Es cierto que todavía es una niña, y que le queda
mucho de niña, que qué bien, pero ya sabe hasta leer,
que no es poco, sobre todo en estos nuevos tiempos que le ha tocado
vivir, tan dados a internet, a la ‘Game Boy’ y todo
eso. Claro que tampoco le ha dado espalda a eso de los marcianitos,
en especial a Super Mario. Se llega hasta la fase quinta o algo
así. A veces competimos pero siempre me gana, así
que de un tiempo a esta parte prefiero limitarme a mirarla jugar.
También se le da muy bien hablar, aunque por teléfono
es otra cosa, y reconozco que no la entiendo mucho cuando intenta
comunicarse conmigo a través del aparato. Me da que se lo
pega demasiado a la boca: si no se lo come al menos lo debe llenar
de babas, aunque no sea su intención, y me hace dudar de
si estoy hablando con ella o con un dibujo animado. Supongo que
no le va mucho eso de hablar a tanta distancia como la que separa
Errenteria de Cuenca, su inocencia de mis treinta y un años
que a ella ya le llegarán, pero que tarden.

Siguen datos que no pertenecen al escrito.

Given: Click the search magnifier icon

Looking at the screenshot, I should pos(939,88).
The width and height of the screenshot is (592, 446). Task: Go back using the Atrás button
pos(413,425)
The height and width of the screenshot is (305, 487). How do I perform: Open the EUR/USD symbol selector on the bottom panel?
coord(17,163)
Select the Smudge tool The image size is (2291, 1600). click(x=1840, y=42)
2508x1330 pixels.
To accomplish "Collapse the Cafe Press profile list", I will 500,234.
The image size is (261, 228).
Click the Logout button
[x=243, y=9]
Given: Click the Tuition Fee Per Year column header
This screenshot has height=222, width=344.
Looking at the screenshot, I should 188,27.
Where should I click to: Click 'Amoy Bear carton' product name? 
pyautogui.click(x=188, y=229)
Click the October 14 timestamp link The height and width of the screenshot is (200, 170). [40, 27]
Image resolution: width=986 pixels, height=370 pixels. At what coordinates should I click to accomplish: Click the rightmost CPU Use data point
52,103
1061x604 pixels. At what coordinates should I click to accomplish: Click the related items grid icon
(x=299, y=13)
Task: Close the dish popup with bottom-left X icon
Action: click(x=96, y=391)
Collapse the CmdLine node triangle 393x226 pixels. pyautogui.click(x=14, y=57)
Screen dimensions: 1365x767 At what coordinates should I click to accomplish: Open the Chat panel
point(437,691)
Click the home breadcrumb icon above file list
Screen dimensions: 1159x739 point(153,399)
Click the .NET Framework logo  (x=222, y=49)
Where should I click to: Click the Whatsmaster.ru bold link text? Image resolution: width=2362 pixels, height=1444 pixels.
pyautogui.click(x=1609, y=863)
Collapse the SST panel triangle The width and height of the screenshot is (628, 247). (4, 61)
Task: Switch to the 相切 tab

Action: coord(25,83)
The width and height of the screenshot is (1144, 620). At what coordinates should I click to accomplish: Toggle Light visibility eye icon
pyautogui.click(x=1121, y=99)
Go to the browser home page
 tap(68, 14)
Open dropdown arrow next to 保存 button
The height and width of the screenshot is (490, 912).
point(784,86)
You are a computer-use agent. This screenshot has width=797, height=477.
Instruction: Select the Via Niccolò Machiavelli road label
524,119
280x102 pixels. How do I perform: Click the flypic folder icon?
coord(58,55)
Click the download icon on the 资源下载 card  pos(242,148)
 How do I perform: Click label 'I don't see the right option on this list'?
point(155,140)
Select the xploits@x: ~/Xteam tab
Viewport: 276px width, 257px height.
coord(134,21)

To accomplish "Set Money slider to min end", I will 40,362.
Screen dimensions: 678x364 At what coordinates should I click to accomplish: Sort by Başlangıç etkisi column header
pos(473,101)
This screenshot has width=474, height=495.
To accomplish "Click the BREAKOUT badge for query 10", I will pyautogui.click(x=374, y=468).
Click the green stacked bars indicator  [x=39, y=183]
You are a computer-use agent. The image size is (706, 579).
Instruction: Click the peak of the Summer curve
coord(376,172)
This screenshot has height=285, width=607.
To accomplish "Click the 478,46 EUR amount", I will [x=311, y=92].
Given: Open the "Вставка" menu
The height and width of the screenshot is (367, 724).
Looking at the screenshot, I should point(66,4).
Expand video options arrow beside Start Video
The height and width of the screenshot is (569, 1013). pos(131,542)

Hay veces, lamentablemente pocas, en que dormimos juntos en una
misma casa, ya sea en Cuenca o en Errenteria, y aunque ella se levante
antes, siempre me espera para desayunar. A veces pienso que es porque
le apetece estar conmigo pero otras me da que lo que quiere es ganarme
a Super Mario o que le dé un trozo de los donuts que me saco
del sombrero, como el mago que soy o que ella, equivocadamente,
cree que tiene como tío.
Cuando más me divierte es cuando la veo coger uno de esos
muslos de pollo asado que hace mi madre con las manos y lo llena
todo de grasa. Es tan bonito verla disfrutar con la gastronomía
casera que nunca la reñimos.
Y también me hace mucha gracia cuando le doy un beso en
la cama, antes de dormir, me pregunta que a ver si yo también
me voy a la piltra y yo le respondo que no, que me voy de marcha.
“¡Jo, qué morro!”, me contesta. Y es cuando
pienso que ya me gustaría a mí tener su edad y quedarme
en casa como ella, durmiendo a pierna suelta, y despertarme nueve
horas después sin resaca y en ese estado de felicidad del
que sólo ella es capaz. Que siga disfrutando.